Po przerwie Sandecja zmuszona została do bardziej odważnej gry, co sprawiło, że mecz się otworzył. A Ełkaesiakom ten stan rzeczy bardzo odpowiadał, bo dzięki temu zrobiło się więcej przestrzeni na boisku i mogli szybko po kontrach przedostać się pod bramkę przeciwników. Warto jednak wspomnieć, że "tyły" cały czas osłaniał Kołba, który w 49. minucie pewnie złapał piłkę po uderzeniu z rzutu wolnego Macieja Małkowskiego.
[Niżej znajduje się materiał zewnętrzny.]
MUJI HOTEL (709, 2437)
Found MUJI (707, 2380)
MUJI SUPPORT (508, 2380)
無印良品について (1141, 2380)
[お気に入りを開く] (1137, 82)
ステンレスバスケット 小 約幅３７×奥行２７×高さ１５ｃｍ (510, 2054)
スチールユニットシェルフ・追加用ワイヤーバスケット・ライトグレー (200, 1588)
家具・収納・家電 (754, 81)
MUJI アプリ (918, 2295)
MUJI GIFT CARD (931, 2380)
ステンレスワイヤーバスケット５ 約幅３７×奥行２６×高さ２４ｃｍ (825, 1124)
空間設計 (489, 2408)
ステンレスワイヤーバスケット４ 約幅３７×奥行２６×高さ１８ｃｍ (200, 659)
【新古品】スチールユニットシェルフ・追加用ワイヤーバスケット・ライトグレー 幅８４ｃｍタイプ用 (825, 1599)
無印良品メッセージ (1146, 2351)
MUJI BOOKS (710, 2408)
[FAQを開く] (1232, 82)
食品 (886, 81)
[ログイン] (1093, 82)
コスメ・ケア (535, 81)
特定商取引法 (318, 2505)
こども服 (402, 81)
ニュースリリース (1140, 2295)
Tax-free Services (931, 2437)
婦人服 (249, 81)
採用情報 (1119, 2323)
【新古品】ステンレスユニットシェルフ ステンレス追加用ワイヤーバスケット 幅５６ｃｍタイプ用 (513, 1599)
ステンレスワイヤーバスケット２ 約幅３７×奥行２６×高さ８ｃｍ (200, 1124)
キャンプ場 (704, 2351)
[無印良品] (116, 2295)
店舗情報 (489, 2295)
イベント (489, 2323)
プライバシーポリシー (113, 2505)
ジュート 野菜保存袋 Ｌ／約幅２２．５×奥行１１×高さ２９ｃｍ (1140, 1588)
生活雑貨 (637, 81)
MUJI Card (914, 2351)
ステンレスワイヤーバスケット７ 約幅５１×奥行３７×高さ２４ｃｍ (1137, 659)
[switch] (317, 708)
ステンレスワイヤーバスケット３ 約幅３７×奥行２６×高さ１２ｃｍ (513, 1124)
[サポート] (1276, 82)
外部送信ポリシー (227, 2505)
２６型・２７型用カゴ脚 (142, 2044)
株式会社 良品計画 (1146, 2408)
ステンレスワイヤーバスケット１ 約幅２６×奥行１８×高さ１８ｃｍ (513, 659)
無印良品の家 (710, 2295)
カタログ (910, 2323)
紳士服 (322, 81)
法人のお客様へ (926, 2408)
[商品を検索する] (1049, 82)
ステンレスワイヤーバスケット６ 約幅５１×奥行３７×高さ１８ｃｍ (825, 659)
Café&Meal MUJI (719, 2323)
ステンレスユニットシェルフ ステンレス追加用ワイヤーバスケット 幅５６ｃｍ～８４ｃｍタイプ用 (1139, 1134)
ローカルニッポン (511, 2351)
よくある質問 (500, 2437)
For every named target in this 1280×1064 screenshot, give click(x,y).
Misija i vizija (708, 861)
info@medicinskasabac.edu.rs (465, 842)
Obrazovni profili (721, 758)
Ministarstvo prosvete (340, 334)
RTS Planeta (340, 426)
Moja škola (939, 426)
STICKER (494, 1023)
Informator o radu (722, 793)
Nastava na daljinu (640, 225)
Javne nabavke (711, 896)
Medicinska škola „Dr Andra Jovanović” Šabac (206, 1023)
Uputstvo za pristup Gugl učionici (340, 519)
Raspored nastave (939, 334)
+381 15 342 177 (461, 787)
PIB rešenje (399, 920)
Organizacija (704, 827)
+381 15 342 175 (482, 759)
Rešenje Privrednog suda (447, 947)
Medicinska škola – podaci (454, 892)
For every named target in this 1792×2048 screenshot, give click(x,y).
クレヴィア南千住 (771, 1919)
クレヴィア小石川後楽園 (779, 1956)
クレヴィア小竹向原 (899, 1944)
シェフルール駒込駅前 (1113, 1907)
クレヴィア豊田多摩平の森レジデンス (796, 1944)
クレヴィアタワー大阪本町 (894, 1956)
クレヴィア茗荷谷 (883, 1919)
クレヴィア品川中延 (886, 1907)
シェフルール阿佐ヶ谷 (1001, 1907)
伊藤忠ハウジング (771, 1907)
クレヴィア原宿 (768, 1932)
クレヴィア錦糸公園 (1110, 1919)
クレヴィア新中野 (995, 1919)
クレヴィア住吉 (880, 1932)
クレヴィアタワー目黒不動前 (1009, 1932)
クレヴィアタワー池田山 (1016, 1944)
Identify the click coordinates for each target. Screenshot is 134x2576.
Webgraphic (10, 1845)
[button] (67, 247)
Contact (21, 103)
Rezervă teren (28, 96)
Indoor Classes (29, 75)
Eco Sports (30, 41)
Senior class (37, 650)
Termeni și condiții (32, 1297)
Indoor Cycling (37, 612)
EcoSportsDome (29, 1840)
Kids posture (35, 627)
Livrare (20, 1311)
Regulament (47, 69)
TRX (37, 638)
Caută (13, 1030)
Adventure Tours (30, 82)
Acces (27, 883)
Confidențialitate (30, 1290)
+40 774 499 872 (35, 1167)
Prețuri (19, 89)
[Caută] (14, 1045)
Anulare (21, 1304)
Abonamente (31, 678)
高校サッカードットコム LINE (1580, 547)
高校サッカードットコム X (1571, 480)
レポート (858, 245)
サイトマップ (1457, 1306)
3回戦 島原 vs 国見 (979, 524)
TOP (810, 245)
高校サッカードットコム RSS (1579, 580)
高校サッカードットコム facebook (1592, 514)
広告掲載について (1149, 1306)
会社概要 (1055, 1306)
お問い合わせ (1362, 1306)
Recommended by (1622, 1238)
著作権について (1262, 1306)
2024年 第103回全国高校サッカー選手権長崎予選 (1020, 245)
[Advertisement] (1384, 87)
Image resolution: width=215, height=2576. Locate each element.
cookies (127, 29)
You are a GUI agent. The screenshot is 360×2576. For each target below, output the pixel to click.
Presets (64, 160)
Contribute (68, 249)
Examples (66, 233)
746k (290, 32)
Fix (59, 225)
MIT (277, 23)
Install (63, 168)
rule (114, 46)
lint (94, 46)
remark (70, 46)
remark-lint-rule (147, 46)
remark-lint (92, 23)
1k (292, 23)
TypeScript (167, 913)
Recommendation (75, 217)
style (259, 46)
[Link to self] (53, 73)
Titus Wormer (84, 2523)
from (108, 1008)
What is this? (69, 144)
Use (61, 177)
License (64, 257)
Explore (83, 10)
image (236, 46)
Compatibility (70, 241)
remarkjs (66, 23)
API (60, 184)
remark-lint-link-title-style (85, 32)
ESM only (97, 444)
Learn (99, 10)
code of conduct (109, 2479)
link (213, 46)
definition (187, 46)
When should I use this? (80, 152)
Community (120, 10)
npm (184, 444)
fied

Chwilę później uaktywnił się Daniel Ramirez. W 55. minucie jego uderzenie wyłapał Kozioł, trzy minuty później Hiszpan zakręcił obrońcami z Nowego Sącza i odegrał piłkę do Patryka Bryły. Gdyby nie wybicie piłki Flisa w ostatniej chwili, byłoby już 2:0.

Drugi gol dla ŁKS-u wisiał jednak w powietrzu i padł chwilę później. Bryła postanowił dobiec do Kozioła, który otrzymał podanie od kolegi i - niemal tak samo jak tydzień temu w Tychach - zaskoczył bramkarza rywali oraz zabrał mu piłkę. Tym razem jednak zamiast samemu wykończyć akcję, podał do wolnego Ramireza, a ten trafił do pustej bramki. Od 61. minuty łodzianie prowadzili więc już 2:0.

Mimo tej różnicy, biało-czerwono-biali nie przestali napierać, a goście z każdą minutą wyglądali na coraz bardziej przybitych sytuacją na boisku i konsekwencjami, które niesie ona za sobą. Na pięć kolejek przed końcem różnica w tabeli pomiędzy ŁKS-em a Sandecją wzrosła do dziesięciu punktów. Zespół trenera Kazimierza Moskala wykonał kolejny bardzo istotny krok w stronę upragnionego awansu do najwyższej klasy rozgrywkowej.

Czytaj też: Zapadła ważna decyzja ws. rozbudowy Stadionu Miejskiego w Łodzi

ŁKS Łódź - Sandecja Nowy Sącz 2:0 (1:0) 1:0 - Łukasz Sekulski 43' (k.) 2:0 - Dani Ramirez 61'

Składy:

ŁKS: Michał Kołba - Jan Grzesik, Kamil Juraszek, Jan Sobociński, Adrian Klimczak - Patryk Bryła (65' Wojciech Łuczak), Lukas Bielak - Bartłomiej Kalinkowski, Łukasz Piątek, Dani Ramirez (88' Piotr Pyrdoł) - Łukasz Sekulski (81' Rafał Kujawa).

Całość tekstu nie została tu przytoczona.